> **About this task**:
Output all the records below, word for word.

> **Data for review**:

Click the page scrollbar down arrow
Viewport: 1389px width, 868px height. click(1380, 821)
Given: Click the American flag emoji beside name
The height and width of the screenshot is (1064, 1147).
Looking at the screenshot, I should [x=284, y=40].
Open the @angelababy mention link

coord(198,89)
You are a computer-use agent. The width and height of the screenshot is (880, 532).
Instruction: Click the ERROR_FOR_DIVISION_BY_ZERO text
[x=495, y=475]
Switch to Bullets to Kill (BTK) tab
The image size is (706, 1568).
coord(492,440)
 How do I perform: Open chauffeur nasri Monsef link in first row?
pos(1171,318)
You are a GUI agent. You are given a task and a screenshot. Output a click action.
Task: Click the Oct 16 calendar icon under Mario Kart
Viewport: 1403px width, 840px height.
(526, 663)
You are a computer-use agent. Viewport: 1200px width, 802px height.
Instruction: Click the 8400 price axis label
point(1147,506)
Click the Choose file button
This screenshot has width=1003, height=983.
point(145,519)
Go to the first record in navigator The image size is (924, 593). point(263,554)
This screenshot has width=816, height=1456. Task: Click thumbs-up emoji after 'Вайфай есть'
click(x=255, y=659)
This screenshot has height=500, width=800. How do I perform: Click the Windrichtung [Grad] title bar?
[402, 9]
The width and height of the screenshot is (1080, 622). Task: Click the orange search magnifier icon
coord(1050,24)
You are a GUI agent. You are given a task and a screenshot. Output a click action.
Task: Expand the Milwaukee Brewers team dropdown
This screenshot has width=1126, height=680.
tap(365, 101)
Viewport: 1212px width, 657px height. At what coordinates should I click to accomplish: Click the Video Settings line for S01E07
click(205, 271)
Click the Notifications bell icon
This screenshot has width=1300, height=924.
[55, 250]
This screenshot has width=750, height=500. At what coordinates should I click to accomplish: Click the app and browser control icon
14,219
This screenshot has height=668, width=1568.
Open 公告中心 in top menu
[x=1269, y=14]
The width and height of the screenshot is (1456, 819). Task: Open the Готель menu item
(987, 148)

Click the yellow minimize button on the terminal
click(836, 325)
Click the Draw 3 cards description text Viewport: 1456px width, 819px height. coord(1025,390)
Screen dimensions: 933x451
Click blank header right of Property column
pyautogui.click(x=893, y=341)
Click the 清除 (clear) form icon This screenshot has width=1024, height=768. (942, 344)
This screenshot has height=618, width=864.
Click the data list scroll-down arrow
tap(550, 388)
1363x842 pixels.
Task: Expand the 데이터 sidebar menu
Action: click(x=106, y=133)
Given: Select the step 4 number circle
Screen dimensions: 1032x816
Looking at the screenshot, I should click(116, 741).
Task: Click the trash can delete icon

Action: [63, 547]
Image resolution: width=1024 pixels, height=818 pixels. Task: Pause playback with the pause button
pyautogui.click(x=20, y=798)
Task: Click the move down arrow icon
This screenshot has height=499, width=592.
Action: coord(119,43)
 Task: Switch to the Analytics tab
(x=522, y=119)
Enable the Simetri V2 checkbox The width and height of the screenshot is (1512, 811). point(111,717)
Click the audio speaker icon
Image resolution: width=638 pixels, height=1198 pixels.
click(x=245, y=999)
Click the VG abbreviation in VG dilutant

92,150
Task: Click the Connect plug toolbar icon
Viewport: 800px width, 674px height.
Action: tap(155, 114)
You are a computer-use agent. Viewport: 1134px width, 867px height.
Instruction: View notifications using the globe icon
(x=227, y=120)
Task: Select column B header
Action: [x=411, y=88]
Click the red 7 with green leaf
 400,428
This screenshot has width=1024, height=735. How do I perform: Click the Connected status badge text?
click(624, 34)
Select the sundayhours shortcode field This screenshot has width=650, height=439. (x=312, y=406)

> **Output for this exercise**:
Click the page scrollbar down arrow
Viewport: 1389px width, 868px height. click(1380, 821)
Given: Click the American flag emoji beside name
The height and width of the screenshot is (1064, 1147).
Looking at the screenshot, I should [x=284, y=40].
Open the @angelababy mention link

coord(198,89)
You are a computer-use agent. The width and height of the screenshot is (880, 532).
Instruction: Click the ERROR_FOR_DIVISION_BY_ZERO text
[x=495, y=475]
Switch to Bullets to Kill (BTK) tab
The image size is (706, 1568).
coord(492,440)
 How do I perform: Open chauffeur nasri Monsef link in first row?
pos(1171,318)
You are a GUI agent. You are given a task and a screenshot. Output a click action.
Task: Click the Oct 16 calendar icon under Mario Kart
Viewport: 1403px width, 840px height.
(526, 663)
You are a computer-use agent. Viewport: 1200px width, 802px height.
Instruction: Click the 8400 price axis label
point(1147,506)
Click the Choose file button
This screenshot has width=1003, height=983.
point(145,519)
Go to the first record in navigator The image size is (924, 593). point(263,554)
This screenshot has width=816, height=1456. Task: Click thumbs-up emoji after 'Вайфай есть'
click(x=255, y=659)
This screenshot has height=500, width=800. How do I perform: Click the Windrichtung [Grad] title bar?
[402, 9]
The width and height of the screenshot is (1080, 622). Task: Click the orange search magnifier icon
coord(1050,24)
You are a GUI agent. You are given a task and a screenshot. Output a click action.
Task: Expand the Milwaukee Brewers team dropdown
This screenshot has width=1126, height=680.
tap(365, 101)
Viewport: 1212px width, 657px height. At what coordinates should I click to accomplish: Click the Video Settings line for S01E07
click(205, 271)
Click the Notifications bell icon
This screenshot has width=1300, height=924.
[55, 250]
This screenshot has width=750, height=500. At what coordinates should I click to accomplish: Click the app and browser control icon
14,219
This screenshot has height=668, width=1568.
Open 公告中心 in top menu
[x=1269, y=14]
The width and height of the screenshot is (1456, 819). Task: Open the Готель menu item
(987, 148)

Click the yellow minimize button on the terminal
click(836, 325)
Click the Draw 3 cards description text Viewport: 1456px width, 819px height. coord(1025,390)
Screen dimensions: 933x451
Click blank header right of Property column
pyautogui.click(x=893, y=341)
Click the 清除 (clear) form icon This screenshot has width=1024, height=768. (942, 344)
This screenshot has height=618, width=864.
Click the data list scroll-down arrow
tap(550, 388)
1363x842 pixels.
Task: Expand the 데이터 sidebar menu
Action: click(x=106, y=133)
Given: Select the step 4 number circle
Screen dimensions: 1032x816
Looking at the screenshot, I should click(116, 741).
Task: Click the trash can delete icon

Action: [63, 547]
Image resolution: width=1024 pixels, height=818 pixels. Task: Pause playback with the pause button
pyautogui.click(x=20, y=798)
Task: Click the move down arrow icon
This screenshot has height=499, width=592.
Action: coord(119,43)
 Task: Switch to the Analytics tab
(x=522, y=119)
Enable the Simetri V2 checkbox The width and height of the screenshot is (1512, 811). point(111,717)
Click the audio speaker icon
Image resolution: width=638 pixels, height=1198 pixels.
click(x=245, y=999)
Click the VG abbreviation in VG dilutant

92,150
Task: Click the Connect plug toolbar icon
Viewport: 800px width, 674px height.
Action: tap(155, 114)
You are a computer-use agent. Viewport: 1134px width, 867px height.
Instruction: View notifications using the globe icon
(x=227, y=120)
Task: Select column B header
Action: [x=411, y=88]
Click the red 7 with green leaf
 400,428
This screenshot has width=1024, height=735. How do I perform: Click the Connected status badge text?
click(624, 34)
Select the sundayhours shortcode field This screenshot has width=650, height=439. (x=312, y=406)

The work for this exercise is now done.